We fished this lake hard in the eighties and again for a short time in the nineties, unless you have you probably would not understand that the fish you are catching now are not what this lake is capable of. What Brian is describing about 22-26" fish is what the lake always was like and kick in the odd 26 to 30" in the fall when they were keying on boatman. In the eighties you could bonk 10 and we still had big fish, in the nineties you could bonk 5 and we still had big fish, they are not there anymore. I do not blame the bonkers, the fish that had enough food to get that big have died of old age. I believe it now takes 5 years for them to get close to the magic 20" and then their done. The dead fish in the pond died from winterkill, back in the 80's and 90's if winter was like last years we always had floaters in the spring.

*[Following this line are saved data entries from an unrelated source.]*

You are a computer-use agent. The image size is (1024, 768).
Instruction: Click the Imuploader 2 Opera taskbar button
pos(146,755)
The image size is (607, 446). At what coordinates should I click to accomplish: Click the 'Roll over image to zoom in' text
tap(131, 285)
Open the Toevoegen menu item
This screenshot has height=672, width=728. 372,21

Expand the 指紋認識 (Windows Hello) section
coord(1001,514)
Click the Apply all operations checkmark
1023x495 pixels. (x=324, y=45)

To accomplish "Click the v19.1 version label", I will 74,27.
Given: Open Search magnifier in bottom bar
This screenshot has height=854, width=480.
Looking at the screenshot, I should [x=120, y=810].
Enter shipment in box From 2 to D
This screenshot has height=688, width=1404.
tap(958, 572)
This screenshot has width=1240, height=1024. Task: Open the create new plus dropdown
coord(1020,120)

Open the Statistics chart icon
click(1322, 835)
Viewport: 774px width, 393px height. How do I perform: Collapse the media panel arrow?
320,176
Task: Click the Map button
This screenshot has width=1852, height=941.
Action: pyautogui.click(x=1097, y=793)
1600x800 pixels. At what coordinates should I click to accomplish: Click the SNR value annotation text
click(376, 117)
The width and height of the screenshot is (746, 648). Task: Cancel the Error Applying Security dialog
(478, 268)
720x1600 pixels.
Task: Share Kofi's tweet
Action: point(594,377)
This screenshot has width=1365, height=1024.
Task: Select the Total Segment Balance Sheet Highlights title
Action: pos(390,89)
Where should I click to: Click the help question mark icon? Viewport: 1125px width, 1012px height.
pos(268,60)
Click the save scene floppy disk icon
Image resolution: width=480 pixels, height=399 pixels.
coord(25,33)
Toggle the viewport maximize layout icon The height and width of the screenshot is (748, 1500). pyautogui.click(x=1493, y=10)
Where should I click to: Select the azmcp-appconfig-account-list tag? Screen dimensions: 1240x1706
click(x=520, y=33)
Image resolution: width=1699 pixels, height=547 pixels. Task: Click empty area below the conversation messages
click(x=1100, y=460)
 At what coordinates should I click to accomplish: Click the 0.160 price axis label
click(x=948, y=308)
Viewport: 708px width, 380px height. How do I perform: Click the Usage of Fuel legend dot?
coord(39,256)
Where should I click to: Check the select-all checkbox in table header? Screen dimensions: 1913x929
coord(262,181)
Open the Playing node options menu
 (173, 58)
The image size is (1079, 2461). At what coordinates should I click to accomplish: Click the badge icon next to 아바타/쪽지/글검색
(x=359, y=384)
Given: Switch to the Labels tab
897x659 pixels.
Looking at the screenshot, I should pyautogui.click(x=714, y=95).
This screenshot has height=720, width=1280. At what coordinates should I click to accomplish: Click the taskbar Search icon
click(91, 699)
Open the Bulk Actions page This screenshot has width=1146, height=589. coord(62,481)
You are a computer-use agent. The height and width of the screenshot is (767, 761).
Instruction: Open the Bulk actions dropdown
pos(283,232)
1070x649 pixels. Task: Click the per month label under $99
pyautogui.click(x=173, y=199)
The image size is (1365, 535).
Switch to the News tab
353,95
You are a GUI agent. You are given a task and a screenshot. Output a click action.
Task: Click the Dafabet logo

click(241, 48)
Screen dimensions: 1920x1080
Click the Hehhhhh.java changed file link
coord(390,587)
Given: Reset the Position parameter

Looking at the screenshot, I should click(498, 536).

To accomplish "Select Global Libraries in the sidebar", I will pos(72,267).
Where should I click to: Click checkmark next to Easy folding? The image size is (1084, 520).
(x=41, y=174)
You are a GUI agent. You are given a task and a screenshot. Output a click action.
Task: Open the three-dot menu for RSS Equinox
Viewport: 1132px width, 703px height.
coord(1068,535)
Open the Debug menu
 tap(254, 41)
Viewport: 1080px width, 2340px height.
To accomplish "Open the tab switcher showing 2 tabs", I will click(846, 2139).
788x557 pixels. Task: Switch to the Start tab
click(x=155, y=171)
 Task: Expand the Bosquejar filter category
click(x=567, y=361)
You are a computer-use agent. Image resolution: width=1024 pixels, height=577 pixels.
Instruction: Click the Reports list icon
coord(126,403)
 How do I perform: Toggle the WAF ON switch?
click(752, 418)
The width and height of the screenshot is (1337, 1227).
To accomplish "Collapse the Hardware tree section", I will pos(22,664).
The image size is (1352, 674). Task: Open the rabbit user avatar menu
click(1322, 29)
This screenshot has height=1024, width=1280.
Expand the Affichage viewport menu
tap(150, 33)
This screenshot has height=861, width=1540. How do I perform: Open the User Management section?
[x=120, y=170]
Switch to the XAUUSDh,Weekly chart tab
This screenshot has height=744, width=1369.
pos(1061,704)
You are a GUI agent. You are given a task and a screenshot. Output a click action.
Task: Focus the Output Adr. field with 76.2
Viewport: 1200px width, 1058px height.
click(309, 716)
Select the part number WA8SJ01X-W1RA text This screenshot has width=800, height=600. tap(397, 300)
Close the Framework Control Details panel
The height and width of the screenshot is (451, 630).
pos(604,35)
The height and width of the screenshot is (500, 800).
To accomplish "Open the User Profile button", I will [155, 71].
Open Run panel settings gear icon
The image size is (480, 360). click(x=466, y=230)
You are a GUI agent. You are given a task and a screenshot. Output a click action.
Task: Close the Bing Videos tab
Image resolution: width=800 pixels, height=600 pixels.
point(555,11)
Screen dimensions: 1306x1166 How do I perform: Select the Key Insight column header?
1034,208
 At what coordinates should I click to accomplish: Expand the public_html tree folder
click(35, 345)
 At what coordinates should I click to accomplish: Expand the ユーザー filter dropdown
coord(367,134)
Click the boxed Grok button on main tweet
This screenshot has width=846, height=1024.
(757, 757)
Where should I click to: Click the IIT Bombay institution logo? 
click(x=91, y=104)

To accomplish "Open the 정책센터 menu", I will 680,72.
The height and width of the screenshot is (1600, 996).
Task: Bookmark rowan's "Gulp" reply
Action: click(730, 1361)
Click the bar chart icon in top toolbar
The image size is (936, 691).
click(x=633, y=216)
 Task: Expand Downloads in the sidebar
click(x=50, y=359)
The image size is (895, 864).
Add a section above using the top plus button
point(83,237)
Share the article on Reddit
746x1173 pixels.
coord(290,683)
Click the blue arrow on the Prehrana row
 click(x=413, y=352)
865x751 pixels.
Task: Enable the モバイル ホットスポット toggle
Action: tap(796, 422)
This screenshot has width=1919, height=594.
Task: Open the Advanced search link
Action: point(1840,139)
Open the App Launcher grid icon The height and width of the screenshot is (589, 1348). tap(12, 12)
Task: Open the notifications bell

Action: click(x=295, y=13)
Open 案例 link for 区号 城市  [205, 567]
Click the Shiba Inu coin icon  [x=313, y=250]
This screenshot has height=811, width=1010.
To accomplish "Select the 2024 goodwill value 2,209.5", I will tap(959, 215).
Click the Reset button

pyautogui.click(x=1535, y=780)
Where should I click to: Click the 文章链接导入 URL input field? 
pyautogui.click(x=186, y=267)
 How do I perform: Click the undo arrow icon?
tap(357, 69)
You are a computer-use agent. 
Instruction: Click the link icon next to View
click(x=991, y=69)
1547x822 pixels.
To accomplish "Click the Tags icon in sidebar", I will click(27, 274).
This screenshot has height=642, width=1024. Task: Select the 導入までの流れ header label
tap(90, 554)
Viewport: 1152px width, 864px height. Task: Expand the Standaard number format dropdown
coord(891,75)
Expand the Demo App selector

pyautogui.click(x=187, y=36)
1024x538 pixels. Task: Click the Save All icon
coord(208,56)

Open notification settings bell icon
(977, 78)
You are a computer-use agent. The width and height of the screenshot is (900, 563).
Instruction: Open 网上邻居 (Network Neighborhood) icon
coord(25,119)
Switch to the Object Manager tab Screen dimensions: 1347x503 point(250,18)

The shrimp were the key, they are not there like they were, remember in 2004/2005 you would have to scrape your waders and empty your boots at the end of the day. I remember sweeping out the back of the vehicle after most trips. I believe it was the spring of 2005 i emailed Terry Clayton with my concerns that the shrimp were disapearing, i think we got another 50,000 that year. The fish now are starting to look like every other overstocked lake i have fished (Reesor, Beaver Mines, Beauvis ) where it is hard to catch a rainbow over 10". I fear that if the current stocking continues Bullshead will be like all the rest.
All the individuals who worked to get the regs changed did their part to make this lake a quality fishery. The stocking rates have made it a quantity fishery. What i see is that we become blind by the quantity that we catch to realize that it is no longer a quality fishery. The size that we catch here in relation to all the other lakes we catch 10" rainbows also makes us think that this is such a great fishery.
It is a good quantiy fishery and not a great quality fishery like it once was.